Learning From Natural Language Supervision
CLIP (Contrastive Language-Image Pre-training) was trained on 400 million image-text pairs from the internet. Rather than predicting explicit labels, it learns to match images to their correct text descriptions using a contrastive loss: correct pairs are pulled together in embedding space, while incorrect pairs are pushed apart.
The resulting representations are universal: any image concept you can describe in English can be used as a classification target, even if CLIP never saw a labeled example during training.
Zero-Shot Classification
from PIL import Image
import torch
import open_clip
model, _, preprocess = open_clip.create_model_and_transforms("ViT-L-14", pretrained="openai")
tokenizer = open_clip.get_tokenizer("ViT-L-14")
model.eval()
image = preprocess(Image.open("product.jpg")).unsqueeze(0)
candidate_labels = [
"a photo of a running shoe",
"a photo of a dress shirt",
"a photo of a laptop bag",
"a photo of a wristwatch",
]
text_tokens = tokenizer(candidate_labels)
with torch.no_grad():
image_features = model.encode_image(image)
text_features = model.encode_text(text_tokens)

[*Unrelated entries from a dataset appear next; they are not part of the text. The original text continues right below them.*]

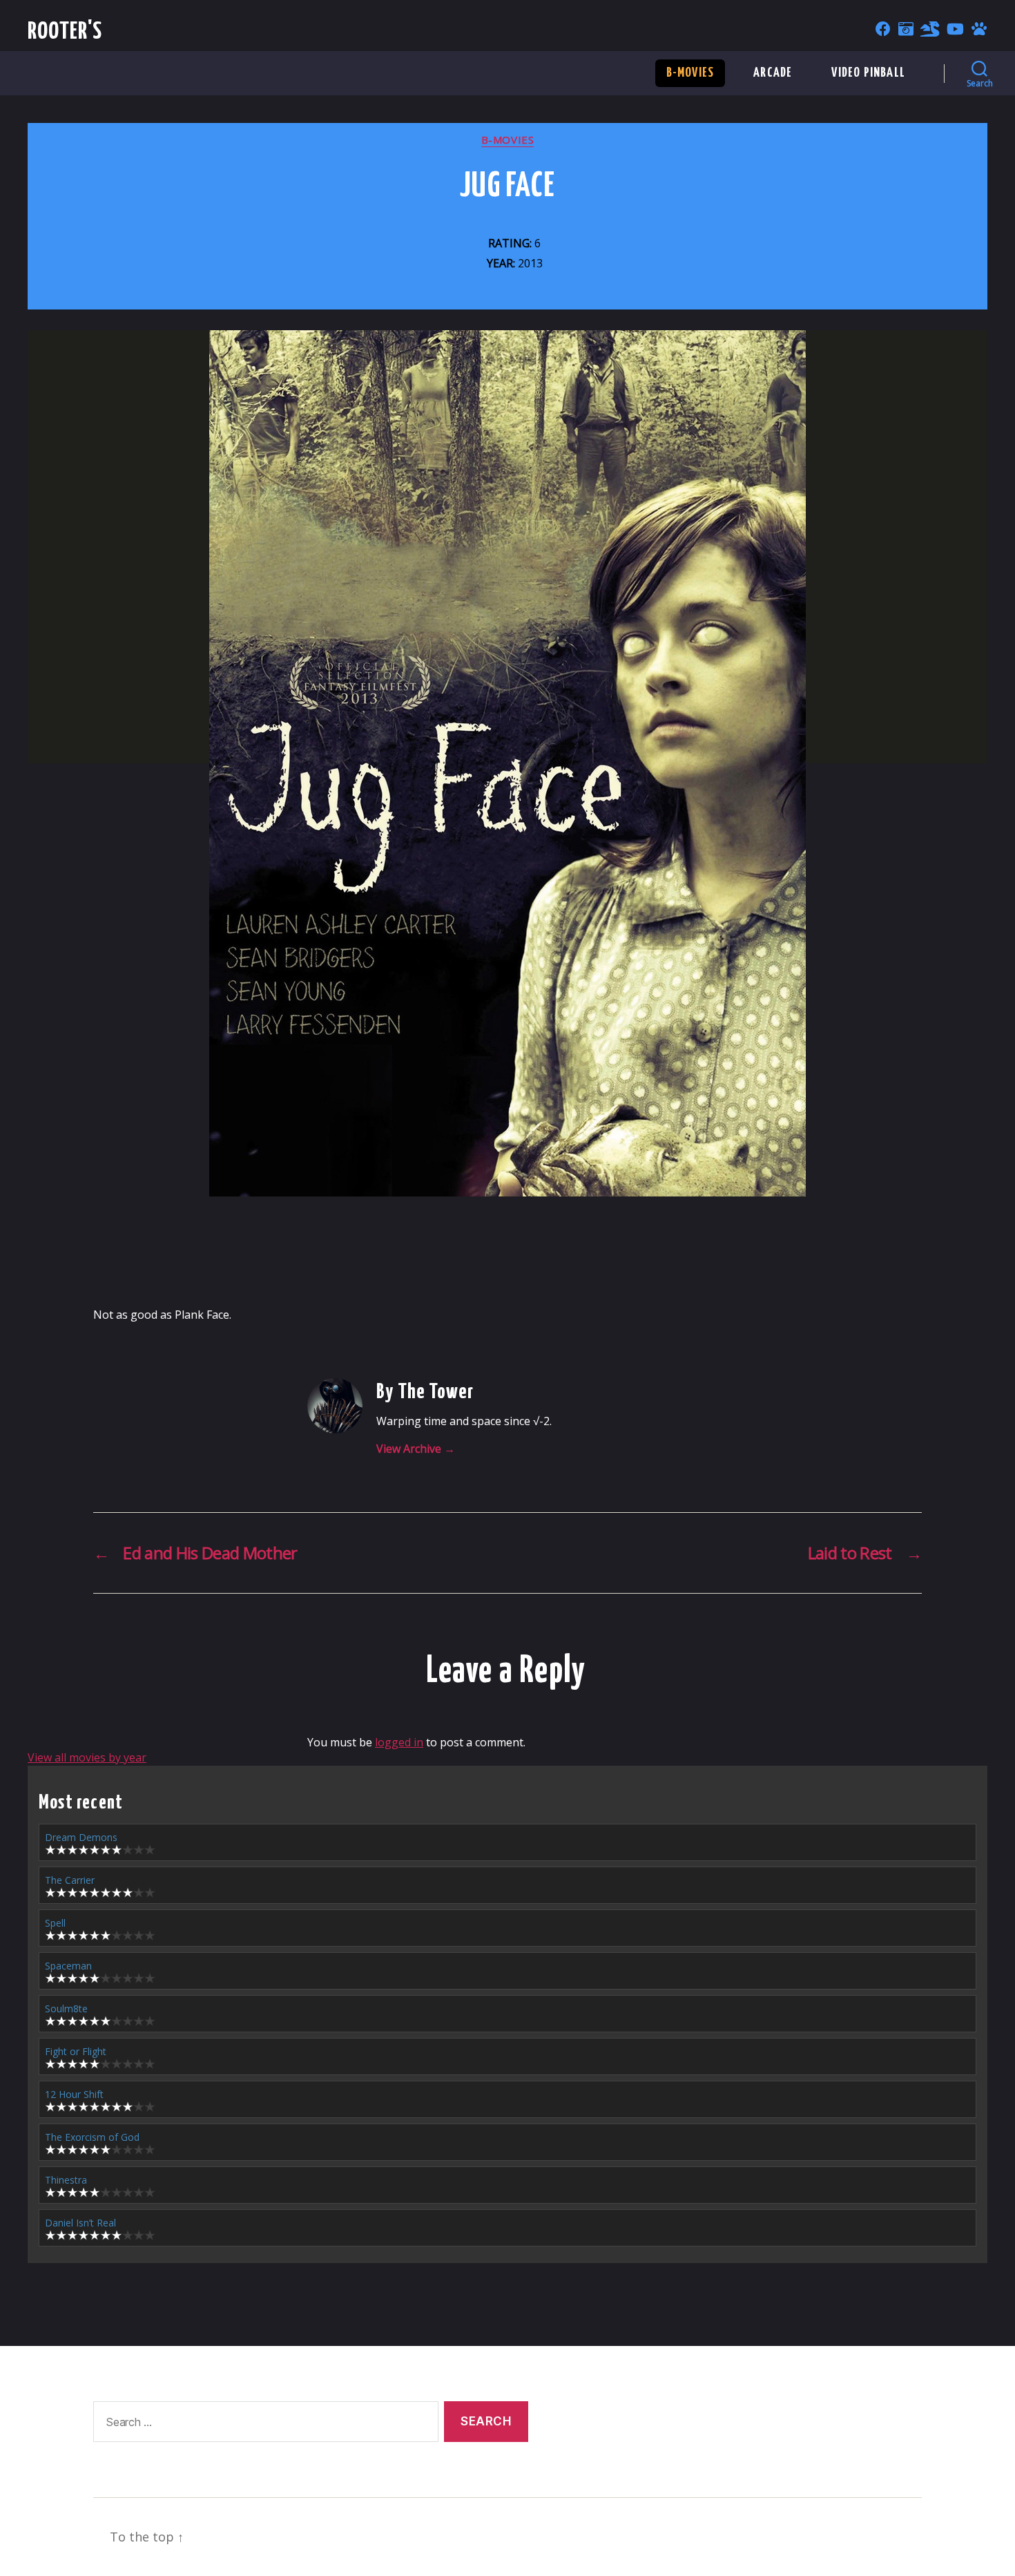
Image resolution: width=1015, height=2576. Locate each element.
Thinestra (66, 2179)
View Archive (415, 1448)
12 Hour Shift (74, 2094)
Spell (55, 1922)
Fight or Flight (75, 2051)
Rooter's (65, 32)
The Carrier (70, 1880)
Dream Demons (81, 1837)
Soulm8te (66, 2008)
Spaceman (68, 1965)
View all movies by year (87, 1757)
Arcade (772, 72)
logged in (399, 1742)
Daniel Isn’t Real (80, 2222)
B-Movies (690, 72)
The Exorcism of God (92, 2137)
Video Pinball (868, 72)
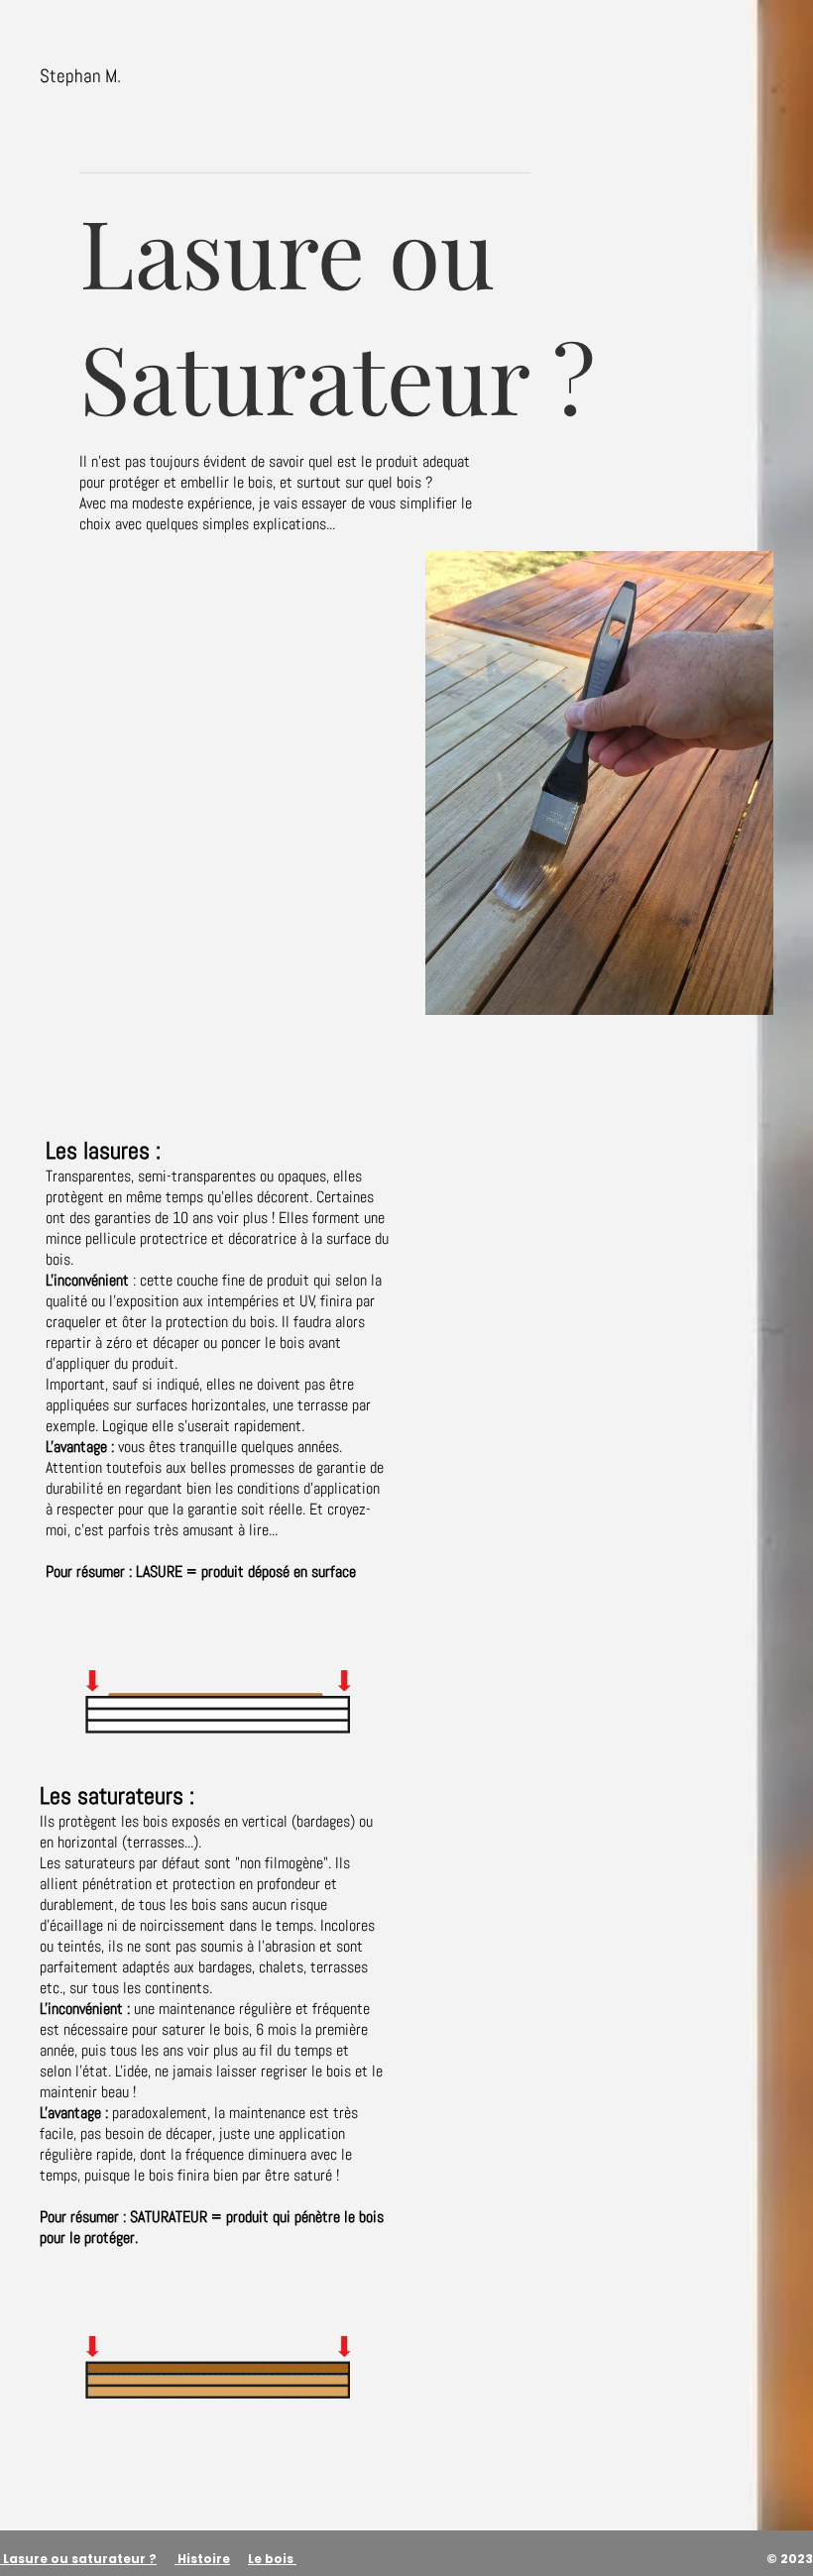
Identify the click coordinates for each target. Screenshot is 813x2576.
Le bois (270, 2558)
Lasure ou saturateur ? (80, 2558)
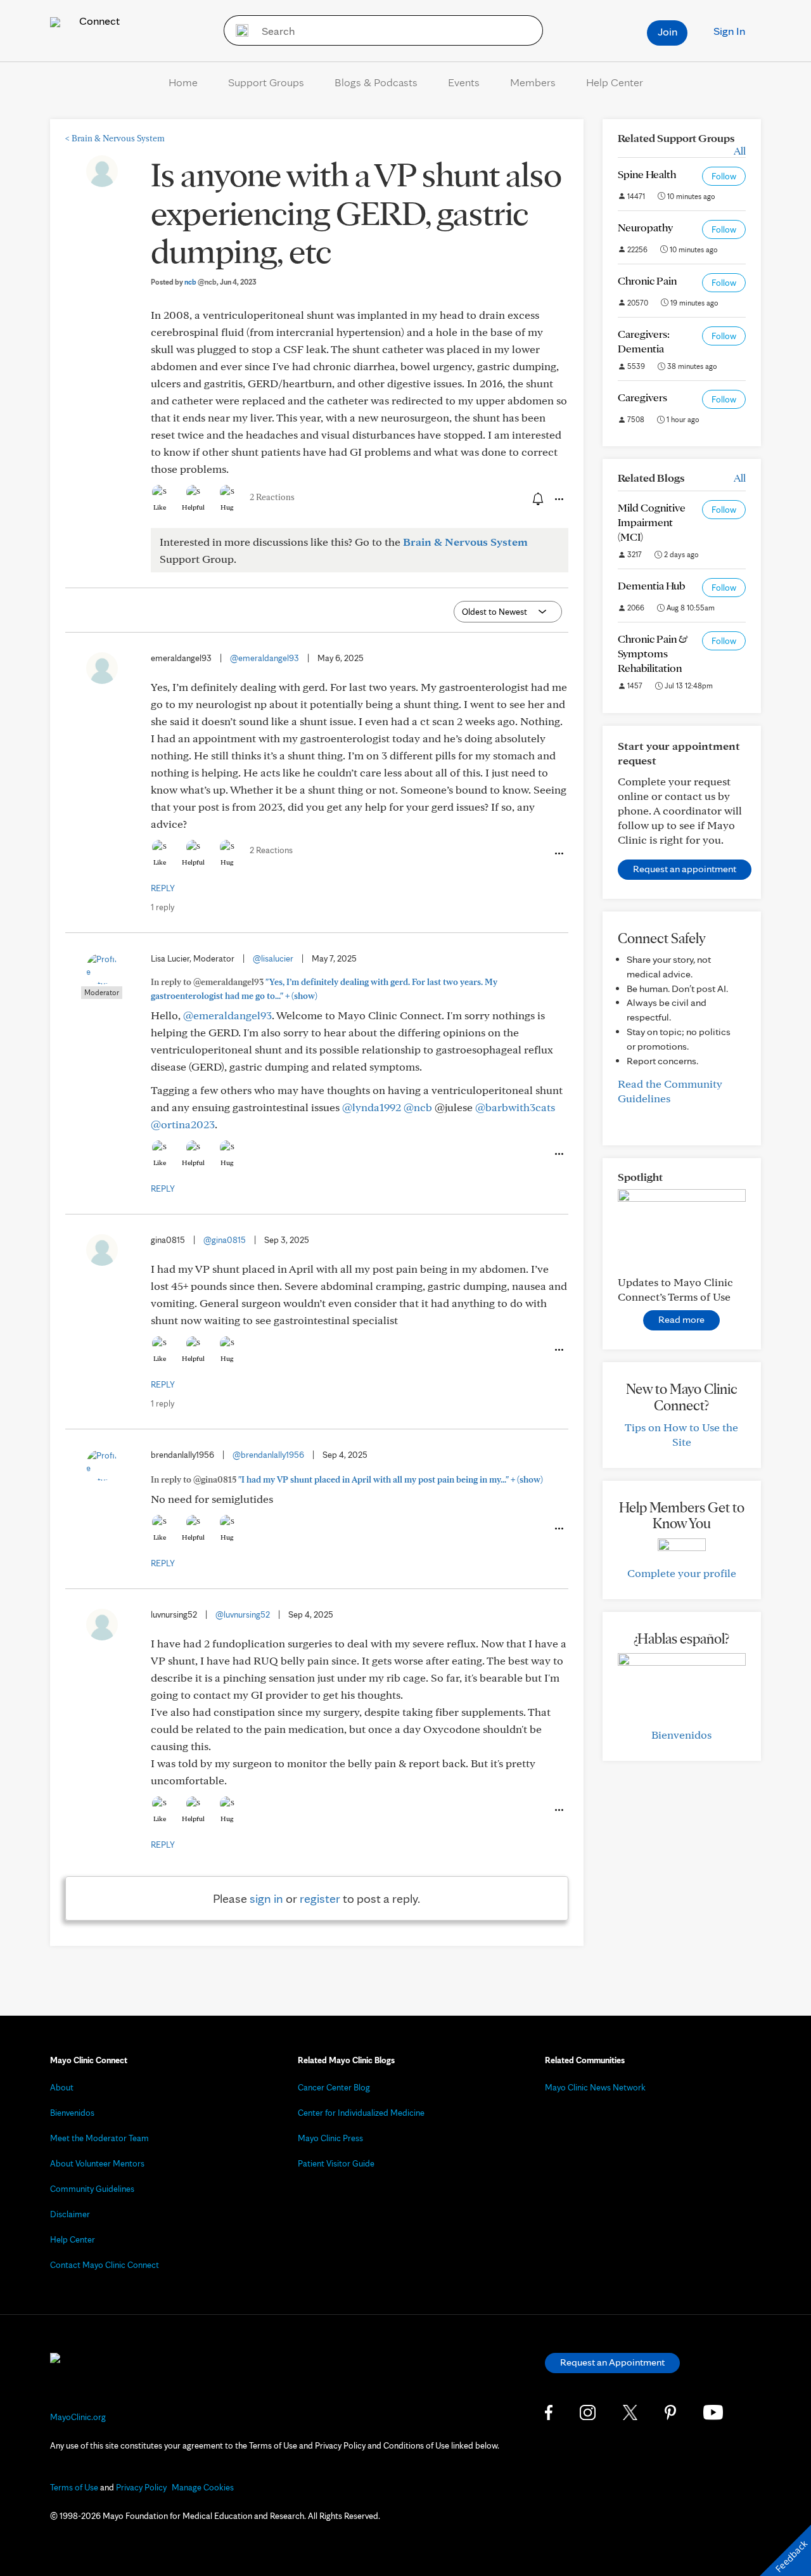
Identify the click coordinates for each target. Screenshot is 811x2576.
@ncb (418, 1107)
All (740, 150)
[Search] (238, 30)
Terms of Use (74, 2487)
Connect (98, 20)
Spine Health (647, 174)
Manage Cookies (203, 2487)
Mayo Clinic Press (330, 2138)
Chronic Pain (647, 280)
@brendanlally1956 (268, 1455)
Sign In (729, 30)
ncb (200, 282)
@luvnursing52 (242, 1614)
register (320, 1898)
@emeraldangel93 (264, 658)
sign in (266, 1898)
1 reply (162, 907)
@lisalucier (273, 958)
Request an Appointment (612, 2362)
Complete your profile (681, 1573)
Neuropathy (645, 227)
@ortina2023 (183, 1124)
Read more (681, 1319)
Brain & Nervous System (115, 138)
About (61, 2087)
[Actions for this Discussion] (558, 499)
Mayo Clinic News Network (595, 2087)
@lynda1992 (371, 1107)
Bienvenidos (681, 1734)
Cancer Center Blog (334, 2087)
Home (183, 82)
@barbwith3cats (515, 1107)
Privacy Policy (141, 2487)
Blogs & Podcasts (376, 82)
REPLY (163, 888)
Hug (227, 507)
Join (667, 31)
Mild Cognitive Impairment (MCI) (652, 522)
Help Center (614, 82)
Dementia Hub (651, 585)
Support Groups (266, 82)
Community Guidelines (92, 2189)
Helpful (193, 507)
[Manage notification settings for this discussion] (536, 499)
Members (533, 82)
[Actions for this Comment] (558, 853)
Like (159, 507)
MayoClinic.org (78, 2417)
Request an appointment (684, 869)
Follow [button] (724, 176)
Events (464, 82)
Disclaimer (70, 2214)
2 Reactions (272, 497)
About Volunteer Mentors (97, 2163)
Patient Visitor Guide (336, 2163)
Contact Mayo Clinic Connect (104, 2265)
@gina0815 (224, 1240)
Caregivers (642, 397)
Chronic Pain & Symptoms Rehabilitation (653, 653)
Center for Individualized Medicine (361, 2113)
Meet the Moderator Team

image_features /= image_features.norm(dim=-1, keepdim=True)
text_features /= text_features.norm(dim=-1, keepdim=True)
similarity = (100.0 * image_features @ text_features.T).softmax(dim=-1)
for label, score in zip(candidate_labels, similarity[0]):
print(f"{label}: {score.item():.2%}")
ImageNet Zero-Shot Results
CLIP ViT-L/14 achieves 76.2% top-1 accuracy on ImageNet zero-shot — meaning it was never shown ImageNet labels during training. This matched ResNet-101 trained specifically on ImageNet, demonstrating that natural language supervision at scale can match specialist supervised training.
Semantic Image Search
CLIP embeddings enable semantic image search without manual tagging:
import numpy as np
# Precompute and store image embeddings for your catalog
def embed_images(image_paths, model, preprocess):
embeddings = []
for path in image_paths:
img = preprocess(Image.open(path)).unsqueeze(0)
with torch.no_grad():
emb = model.encode_image(img)
emb /= emb.norm(dim=-1, keepdim=True)
embeddings.append(emb.numpy())
return np.vstack(embeddings)
# Query with natural language
def search(query_text, image_embeddings, model, tokenizer, top_k=5):
tokens = tokenizer([query_text])
with torch.no_grad():
text_emb = model.encode_text(tokens)
text_emb /= text_emb.norm(dim=-1, keepdim=True)
scores = image_embeddings @ text_emb.numpy().T
return np.argsort(scores.squeeze())[::-1][:top_k]
CLIP vs ALIGN vs SigLIP
CLIP (OpenAI): softmax-normalized contrastive loss, 400M pairs, ViT backbones up to ViT-L/14. ALIGN (Google): similar approach but trained on 1.8B noisier pairs — scales better to noisy data. SigLIP (Google): sigmoid loss instead of softmax — does not require the full batch normalization that CLIP needs, enabling larger effective batch sizes and better few-shot performance.
For new projects, SigLIP typically outperforms CLIP at equivalent model sizes. For existing integrations, CLIP's mature ecosystem (OpenCLIP, FAISS indexes, Pinecone native support) provides practical advantages.
Use Cases
Content moderation (embed images, flag semantic similarity to known violating content), product catalog tagging (classify thousands of images into taxonomy nodes without labeled data), e-commerce recommendation (find visually and semantically similar products), and accessibility (generate searchable alt text from image embeddings).